4. Adjudication method (e.g. 2+1, 3+1, none) for the test set: Not explicitly stated. Given the nature of objective audiometric measurements (Pass/Refer based on algorithms comparing to criteria, and quantitative signal levels), adjudication in the typical sense of human reader consensus for subjective interpretations (like radiology reads) is less applicable. The "ground truth" is intrinsically linked to the device algorithms and their comparison to the predicate's algorithms, which are well-established.

5. If a multi-reader multi-case (MRMC) comparative effectiveness study was done, If so, what was the effect size of how much human readers improve with AI vs without AI assistance: Not applicable. This device is not an AI interpretation model for human readers. It's a diagnostic/screening device that produces objective measurements and automatically interpreted Pass/Refer results. The "AI" (automated interpretation) is core to the device's function, not an assistance tool for human interpretation.

6. If a standalone (i.e. algorithm only without human-in-the-loop performance) was done: Yes, in essence, the "bench tests" and the comparison of the algorithms' outputs (Pass/Refer, quantitative levels) can be considered a standalone assessment of the device's core functionality as an automated system. The device automatically analyzes the recorded physiological responses and presents a clear "Pass" or "Refer" result, which is the algorithm's standalone output.

7. The type of ground truth used (expert consensus, pathology, outcomes data, etc.):

   • Primary Ground Truth: For the current device, the ground truth is established by functional and clinical equivalence to a legally marketed predicate device. The presumption is that the predicate's performance is already validated against a clinical ground truth.
   • Underlying Ground Truth (for predicate's algorithms):
     • OAE Screening: Based on the "Rhode Island Hearing Screening Assessment Project" and its reported algorithm, which was verified against clinical outcomes or established audiometric standards for hearing screening.
     • ABR Screening: Derived from a database of "1000 infant's ABR screening response waveforms Independently collected" as part of a "multicenter investigation into the Identification of Neonatal Hearing Impairment" (Norton et al., 2000). This implies a large-scale clinical dataset with established diagnoses/outcomes as the ultimate ground truth for the ABR algorithm's development.

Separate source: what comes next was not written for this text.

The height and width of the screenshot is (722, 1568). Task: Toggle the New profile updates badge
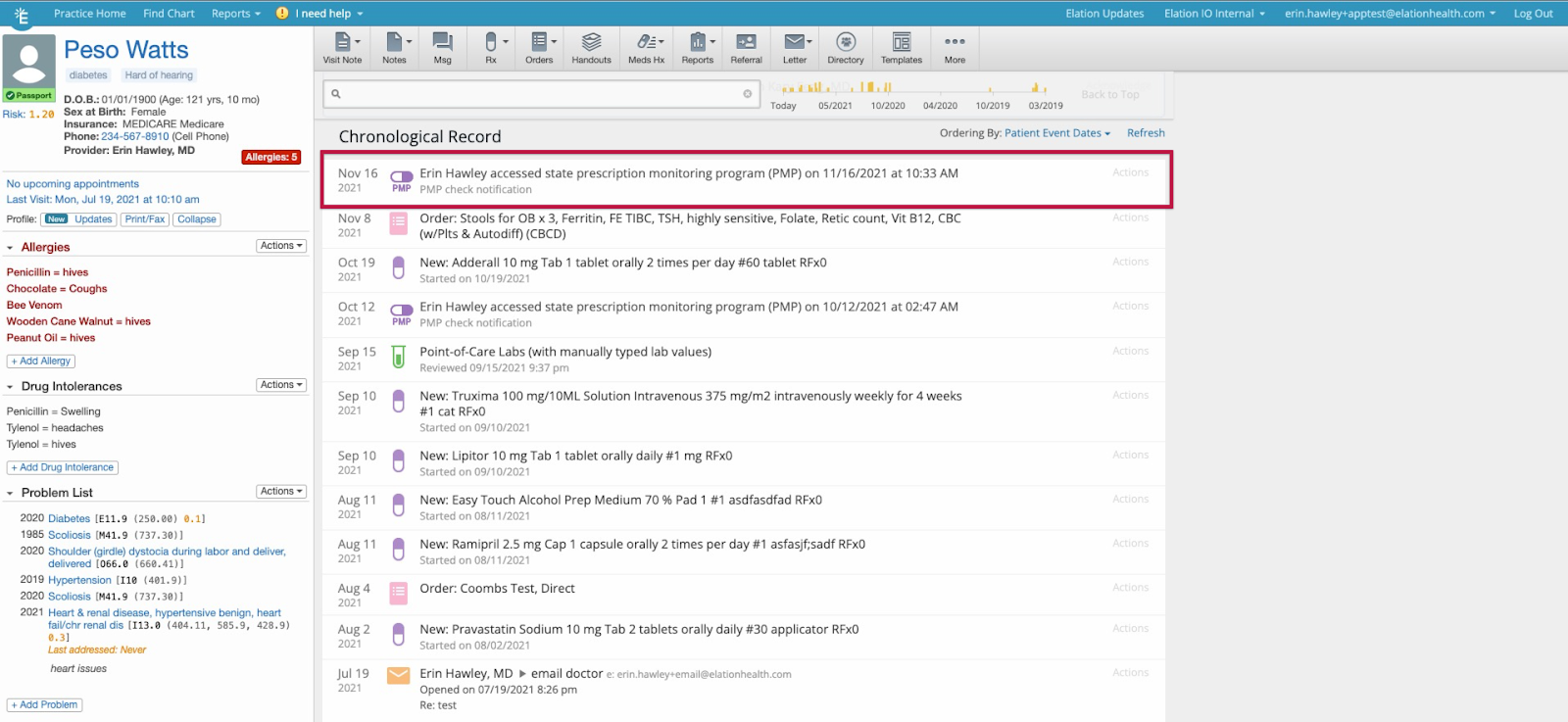click(x=57, y=219)
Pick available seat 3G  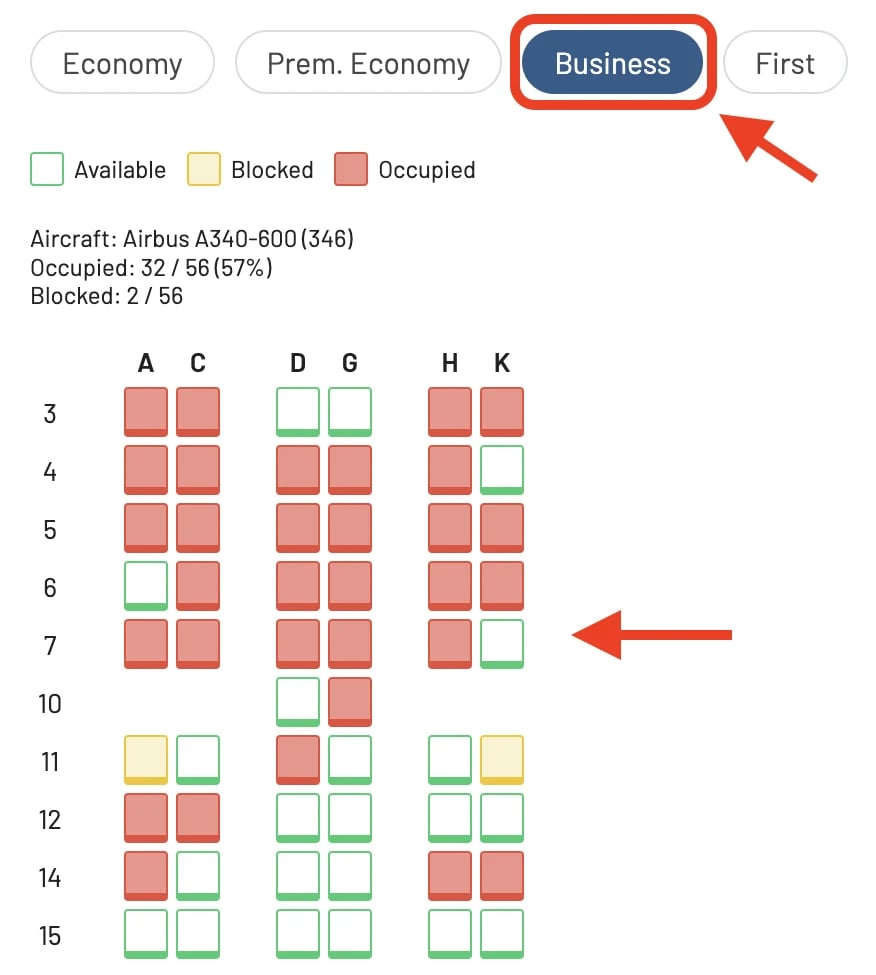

8. The sample size for the training set:

   • The document explicitly states that the OtoNova/OtoNova Pro uses the "same DSP firmware algorithms" as the predicate device. Therefore, there was no new training set specifically for this device's algorithms.
   • The training data implied for the predicate's ABR algorithm development was a database of "1000 infant's ABR screening response waveforms." This served as the basis for the "newborn ABR template" used by both devices.
   • The OAE algorithm's "training" or validation was performed as part of the "Rhode Island Hearing Screening Assessment Project," though no specific sample size for a "training set" is provided for that.

9. How the ground truth for the training set was established:

   • For the ABR "training" (template creation): The "newborn ABR template" was derived from "1000 infant's ABR screening response waveforms independently collected." The ground truth for these 1000 waveforms would have been established through a comprehensive clinical protocol, likely involving repeated measures, follow-up diagnostics, and potentially consensus interpretation by expert audiologists from the multicenter investigation. The goal was to characterize "normal" ABR responses in neonates.
   • For the OAE algorithm: While not explicitly detailed as a "training set," the underlying principles and validation came from the "Rhode Island Hearing Screening Assessment Project," suggesting that the "Pass/Refer" criteria were correlated with actual hearing status as determined by more definitive diagnostic tests, forming the ground truth.